그렇다면 평범한 개인이 할 수 있는 일은 무엇일까. 첫째, 개인정보가 담긴 서류는 반드시 파쇄기로 처리한 뒤 버려야 한다. 은행 명세서, 택배 송장, 병원 영수증 모두 해당된다. 둘째, 공공장소에서 출처가 불분명한 와이파이에 접속하지 않아야 한다. 카페나 공항에서 아무 생각 없이 연결하는 그 무료 와이파이가 해커의 함정일 수 있다. 셋째, 소셜 미디어에 올리는 정보의 범위를 스스로 점검해야 한다. 생일, 출신 학교, 근무지, 반려동물 이름 등은 모두 신원 도용의 기본 재료가 된다.

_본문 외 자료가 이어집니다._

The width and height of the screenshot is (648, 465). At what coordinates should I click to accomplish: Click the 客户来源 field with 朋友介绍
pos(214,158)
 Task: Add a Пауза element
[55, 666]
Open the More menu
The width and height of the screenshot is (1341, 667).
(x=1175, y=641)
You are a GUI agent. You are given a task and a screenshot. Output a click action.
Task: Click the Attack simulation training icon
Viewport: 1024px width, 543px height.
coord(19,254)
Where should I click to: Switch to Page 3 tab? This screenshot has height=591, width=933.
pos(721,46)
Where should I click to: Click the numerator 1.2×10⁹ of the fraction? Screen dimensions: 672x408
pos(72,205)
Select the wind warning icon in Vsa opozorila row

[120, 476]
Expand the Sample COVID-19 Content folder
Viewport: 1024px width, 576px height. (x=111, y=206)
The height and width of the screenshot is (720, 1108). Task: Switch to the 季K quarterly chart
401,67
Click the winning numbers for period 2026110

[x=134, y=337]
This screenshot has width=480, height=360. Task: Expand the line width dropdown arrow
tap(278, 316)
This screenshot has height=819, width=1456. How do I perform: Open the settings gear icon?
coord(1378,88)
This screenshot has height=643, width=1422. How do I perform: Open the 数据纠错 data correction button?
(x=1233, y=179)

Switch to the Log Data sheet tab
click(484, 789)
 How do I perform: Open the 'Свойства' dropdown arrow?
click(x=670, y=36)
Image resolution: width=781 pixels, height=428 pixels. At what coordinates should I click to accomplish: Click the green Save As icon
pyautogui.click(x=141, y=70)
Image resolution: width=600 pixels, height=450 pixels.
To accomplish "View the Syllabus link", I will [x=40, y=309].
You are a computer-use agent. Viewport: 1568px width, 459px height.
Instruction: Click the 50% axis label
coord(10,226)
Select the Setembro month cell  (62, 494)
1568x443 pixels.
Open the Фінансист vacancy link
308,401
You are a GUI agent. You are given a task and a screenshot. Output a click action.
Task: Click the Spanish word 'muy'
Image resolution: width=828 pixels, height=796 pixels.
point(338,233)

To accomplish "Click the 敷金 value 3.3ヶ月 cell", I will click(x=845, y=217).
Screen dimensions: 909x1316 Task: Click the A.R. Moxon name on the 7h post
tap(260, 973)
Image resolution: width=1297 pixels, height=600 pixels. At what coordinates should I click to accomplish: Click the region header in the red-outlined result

비밀번호에 대한 상식도 바꿀 때가 되었다. 2003년 미국 국가표준기술연구소(NIST)의 빌 버라는 직원은 대문자, 숫자, 특수문자를 섞고 90일마다 비밀번호를 바꾸라는 유명한 지침을 만들었다. 하지만 그는 훗날 인터뷰에서 “내가 했던 것의 상당 부분을 후회한다”고 고백했다. 사람들은 복잡한 규칙 앞에서 “aaa1”을 “aaa2”로 바꾸는 식의 꼼수만 부렸고, 정작 보안은 나아지지 않았기 때문이다. 이후 NIST는 2017년 지침을 전면 개정하여, 짧고 복잡한 비밀번호 대신 길고 기억하기 쉬운 문장형 암호를 사용하되, 자주 바꿀 필요는 없다는 방향으로 전환했다.
디지털 시대의 보안은 비밀번호 하나로 완성되지 않는다. 내가 무심코 세상에 흘리는 정보의 총합이 곧 나의 보안 수준이다. 쓰레기통에 버린 종이 한 장, 소셜 미디어에 올린 사진 한 장이 누군가에게는 당신의 인생을 훔치는 열쇠가 될 수 있다. 신원 도용은 당한 뒤에 수습하기가 극도로 어렵다. 피해를 입증하고 이를 원상 복구하는 데 수개월에서 수년이 걸리기도 한다. 오늘 집에 돌아가면 파쇄기부터 꺼내보자.